Viegas estava havia vários anos na Marinha quando conheceu a organização, conta ele ao TUTAMÉIA nesta entrevista realizada em 21 de fevereiro de 2024. Convidado por um amigo, um dia apareceu na sede, na rua São José, no Rio de Janeiro:
“Aí foi a flecha que penetra no seu coração. Vi aquele grupo de marujos preocupado com o ensino, com os problemas na Marinha. Aí foi onde eu optei e fiquei direto, eu e o Moacir Almeida de Oliveira, um pernambucano, a gente se matava para fazer o tal de jornal. Era um tabloide mensal. Teve uma matéria terminei sendo condenado com base na minha participação no movimento e com agravante de ter contribuído com o jornal. O último artigo que eu escrevi no jornal Tribuna do Mar denunciava as prisões. Eu já tinha certeza de que seira expulso da Marinha”, diz ele.
“Perseguição e onde de prisão na associação fuzinauta” foi a manchete da edição de janeiro/fevereiro de 1964. Complementando o título, seguia-se o texto, em letras maiúsculas: “Pressão com perspectivas de fechar a Associação dos Marinheiros e Fuzileiros Navais do Brasil – Diretoria sob a mira de Tribunal Militar – O nosso crime foi promover a integração social das praças da Marinha marginalizadas – As autoridades nunca quiseram nos ajudar – (…) Perseguições, expulsões, pressões visam intimidar evolução social e cultural das praças da Marinha, É um fato clarividente advindo do aparecimento da Associação (…)”
Afirmando sua legitimidade e o grande apoio entre os marinheiros, a Associação faz uma grande festa para comemorar seus dois anos de existência. O auditório do Sindicato dos Metalúrgicos, cedido para o encontro, estava abarrotado naquele 25 de março de 1964, conta Viegas que, depois do golpe, participou da resistência armada à ditadura. Preso e torturado, foi um dos 70 presos políticos libertados em troca do embaixador suíço, Giovanni Enrico Bucher, capturado em 7 de dezembro de 1970.
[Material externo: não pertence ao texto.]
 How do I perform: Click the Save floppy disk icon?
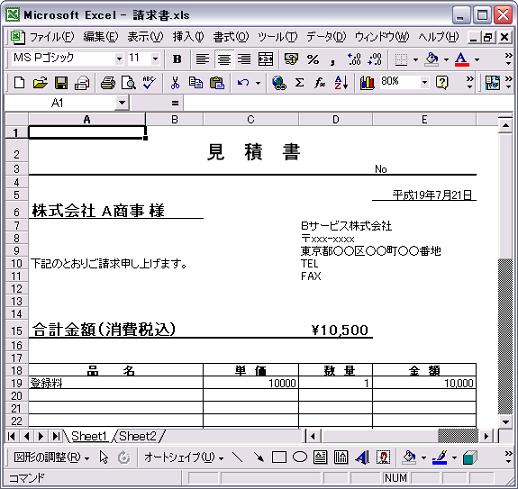pos(61,83)
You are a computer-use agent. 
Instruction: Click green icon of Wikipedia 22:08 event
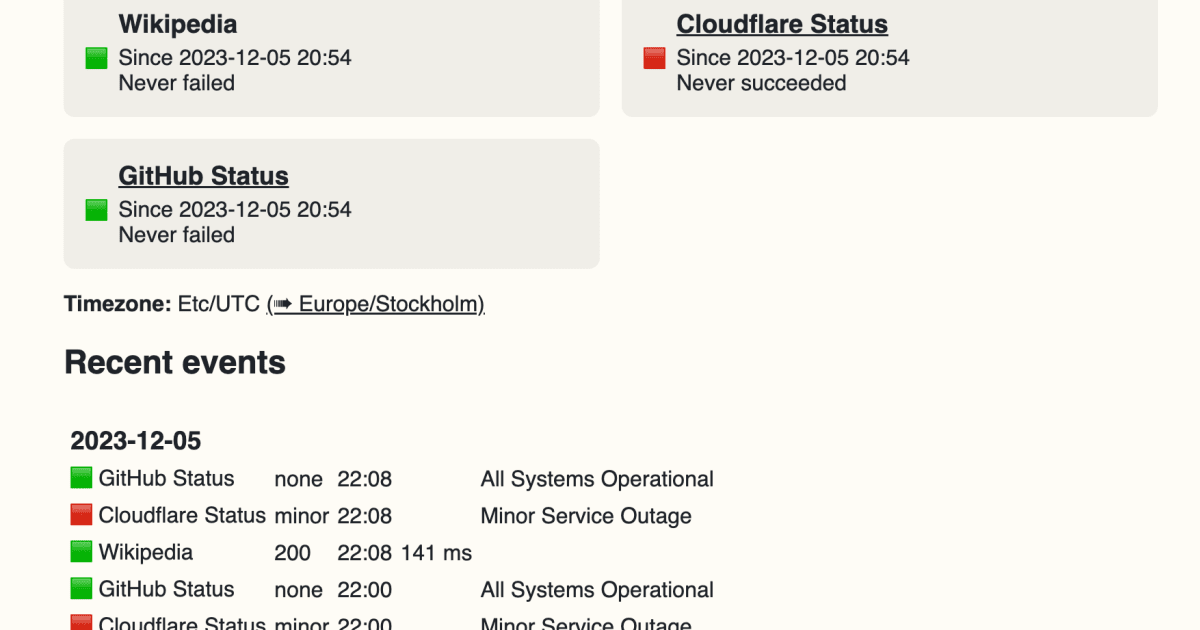[81, 552]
Por considerar a festa insubordinação, o comando da Marinha tentou acabar com a reunião, o que acabou provocando o que ficou conhecido como a Rebelião dos Marinheiros. Uma companhia de fuzileiros navais foi mandada para reprimir, mas acabaram se bandeado para o lado dos marinheiros. Houve outras tentativas de avanço contra o grupo:
“Antes da chegada dos fuzileiros já tinha aparecido lá um grupo de oficiais com metralhadoras, coisa de intimidação”, lembra Viegas, que tinha então 26 anos.
Não intimidou ninguém: “Nesse meio tempo, o pessoal que estava a bordo, em solidariedade àquele encontro, o pessoal que estava de licença, marchou em direção à saída do Ministério. E ali, os oficiais que estavam acantonados no ministério, que era a saída para a rua, na verdade, disparam armas e feriram algumas pessoas. Um deles, meu grande amigo Adeíldo Ramos”.
Um dos marujos do grupo atacado pelos oficiais foge, se atira no mar, escapa a nado e consegue chegar mais tarde à sede do sindicato:
“Chegou à assembleia molhado como um pinto. Relatou essa questão do tiroteio, essa coisa toda. E ali começou a rebelião. Porque ninguém podia aceitar esse tipo de postura da Marinha.”
O depoimento integra uma série de entrevistas sobre o golpe militar de 1964, que está completando sessenta anos. Com o mote “O que eu vi no dia do golpe”, TUTAMÉIA publica neste mês de março mais de duas dezenas de vídeos com personagens que vivenciaram aquele momento, como Almino Affonso, João Vicente Goulart, Anita Prestes, Frei Betto, Roberto Requião, Djalma Bom, Luiz Felipe de Alencastro, Ladislau Dowbor, José Genoíno, Roberto Amaral, Guilherme Estrella, Sérgio Ferro e Rose Nogueira.